A single well-written test is done when **all** of the following are true:

- [ ] The assertion targets the contract, not an incidental of the current implementation.
- [ ] The expected result is concrete enough that a reader can check it by eye in under thirty seconds.
- [ ] The test name describes the scenario and the entry point in domain language.
- [ ] Context, action, and expected result are visible as three readable sections; scaffolding is behind named helpers.
- [ ] Test data (names, IDs, strings, log lines, error messages) is safe to appear in a customer screenshot.
- [ ] You verified the test fails for the right reason — by introducing a deliberate bug on a private branch and reading the failure message.

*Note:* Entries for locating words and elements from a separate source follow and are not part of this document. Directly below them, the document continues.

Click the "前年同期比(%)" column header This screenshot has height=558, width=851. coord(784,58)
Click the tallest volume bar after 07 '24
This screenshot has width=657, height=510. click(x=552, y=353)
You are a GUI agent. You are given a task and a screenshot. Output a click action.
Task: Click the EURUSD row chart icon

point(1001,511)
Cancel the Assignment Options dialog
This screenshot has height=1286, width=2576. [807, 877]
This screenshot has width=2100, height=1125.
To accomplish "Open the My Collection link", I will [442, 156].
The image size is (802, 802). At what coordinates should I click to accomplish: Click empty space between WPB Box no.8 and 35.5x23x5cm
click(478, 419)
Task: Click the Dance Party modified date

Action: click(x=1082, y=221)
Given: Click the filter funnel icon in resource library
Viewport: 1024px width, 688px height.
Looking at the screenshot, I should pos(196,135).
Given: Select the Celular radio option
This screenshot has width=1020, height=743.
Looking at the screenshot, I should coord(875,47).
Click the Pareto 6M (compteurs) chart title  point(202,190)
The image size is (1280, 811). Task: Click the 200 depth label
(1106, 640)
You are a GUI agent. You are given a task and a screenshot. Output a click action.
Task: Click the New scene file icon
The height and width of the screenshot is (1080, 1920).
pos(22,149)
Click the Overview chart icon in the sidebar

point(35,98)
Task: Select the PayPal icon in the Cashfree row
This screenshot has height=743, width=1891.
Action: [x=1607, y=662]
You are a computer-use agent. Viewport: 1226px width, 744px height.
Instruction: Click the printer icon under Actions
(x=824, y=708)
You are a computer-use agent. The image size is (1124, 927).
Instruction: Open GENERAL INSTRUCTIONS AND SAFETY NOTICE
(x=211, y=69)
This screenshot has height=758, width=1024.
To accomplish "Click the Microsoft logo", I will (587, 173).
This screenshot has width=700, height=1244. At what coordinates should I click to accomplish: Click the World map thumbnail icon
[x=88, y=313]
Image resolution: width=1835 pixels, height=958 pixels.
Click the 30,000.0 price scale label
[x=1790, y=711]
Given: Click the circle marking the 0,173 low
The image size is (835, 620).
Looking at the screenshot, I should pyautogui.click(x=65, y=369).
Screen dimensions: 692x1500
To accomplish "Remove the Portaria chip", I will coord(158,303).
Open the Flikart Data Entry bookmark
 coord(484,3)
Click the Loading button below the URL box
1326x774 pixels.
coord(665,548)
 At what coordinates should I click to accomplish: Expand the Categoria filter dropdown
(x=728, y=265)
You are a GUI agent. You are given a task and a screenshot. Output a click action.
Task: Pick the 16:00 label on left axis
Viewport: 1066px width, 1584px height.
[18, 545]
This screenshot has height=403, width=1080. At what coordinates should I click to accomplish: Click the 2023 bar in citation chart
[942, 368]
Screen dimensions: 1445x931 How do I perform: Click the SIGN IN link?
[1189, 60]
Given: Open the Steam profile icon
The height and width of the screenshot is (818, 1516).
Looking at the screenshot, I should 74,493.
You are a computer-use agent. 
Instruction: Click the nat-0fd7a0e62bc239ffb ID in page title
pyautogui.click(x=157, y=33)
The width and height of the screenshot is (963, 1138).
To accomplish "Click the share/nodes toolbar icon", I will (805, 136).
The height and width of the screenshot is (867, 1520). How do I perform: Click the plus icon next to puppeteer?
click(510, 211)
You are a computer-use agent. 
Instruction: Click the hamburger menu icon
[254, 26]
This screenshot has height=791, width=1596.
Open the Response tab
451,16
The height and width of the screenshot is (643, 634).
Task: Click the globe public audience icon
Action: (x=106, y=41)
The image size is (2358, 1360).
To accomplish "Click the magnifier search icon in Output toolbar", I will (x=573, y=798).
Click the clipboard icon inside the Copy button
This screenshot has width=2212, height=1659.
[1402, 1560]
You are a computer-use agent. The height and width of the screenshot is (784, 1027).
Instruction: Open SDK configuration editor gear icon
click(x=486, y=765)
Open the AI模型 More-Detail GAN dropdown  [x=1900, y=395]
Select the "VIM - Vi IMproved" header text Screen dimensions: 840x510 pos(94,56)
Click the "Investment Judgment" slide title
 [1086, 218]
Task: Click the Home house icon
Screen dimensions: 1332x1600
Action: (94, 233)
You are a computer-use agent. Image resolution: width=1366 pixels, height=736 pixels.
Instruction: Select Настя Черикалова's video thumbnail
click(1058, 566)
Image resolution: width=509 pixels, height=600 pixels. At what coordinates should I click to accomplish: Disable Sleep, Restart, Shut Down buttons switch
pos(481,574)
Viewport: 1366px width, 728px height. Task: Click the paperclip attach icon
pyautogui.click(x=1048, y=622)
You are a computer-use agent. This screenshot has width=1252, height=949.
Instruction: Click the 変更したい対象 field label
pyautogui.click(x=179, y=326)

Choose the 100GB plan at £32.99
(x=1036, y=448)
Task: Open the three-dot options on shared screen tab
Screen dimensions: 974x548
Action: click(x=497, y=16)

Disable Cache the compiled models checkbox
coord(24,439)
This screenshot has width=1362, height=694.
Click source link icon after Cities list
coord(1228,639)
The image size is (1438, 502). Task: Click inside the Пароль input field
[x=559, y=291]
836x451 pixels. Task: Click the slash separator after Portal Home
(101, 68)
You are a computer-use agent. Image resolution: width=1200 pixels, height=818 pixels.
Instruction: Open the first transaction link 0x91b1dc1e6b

If any box is unchecked, the test is not done. Either finish, or delete it and start over.

## Principles in this skill

| # | Principle | Author |
|---|---|---|
| 97/25 | Don't Be Cute with Your Test Data | Rod Begbie |
| 97/60 | News of the Weird: Testers Are Your Friends | Burk Hufnagel |
| 97/80 | Test for Required Behavior, Not Incidental Behavior | Kevlin Henney |
| 97/81 | Test Precisely and Concretely | Kevlin Henney |
| 97/82 | Test While You Sleep (and over Weekends) | Rajith Attapattu |
| 97/83 | Testing Is the Engineering Rigor of Software Development | Neal Ford |
| 97/92 | When Programmers and Testers Collaborate | Janet Gregory |
| 97/95 | Write Tests for People | Gerard Meszaros |
| `GOOS/ListenToTestPain` | Listen to Test Pain | Steve Freeman & Nat Pryce |
| `xUnit/ObscureTest` | Obscure Test | Gerard Meszaros |
| `xUnit/FragileTest` | Fragile Test | Gerard Meszaros |
| `xUnit/MysteryGuest` | Mystery Guest | Gerard Meszaros |
| `xUnit/ConditionalTestLogic` | Conditional Test Logic | Gerard Meszaros |

See `principles.md` for the long-form distillations, citations, and source links.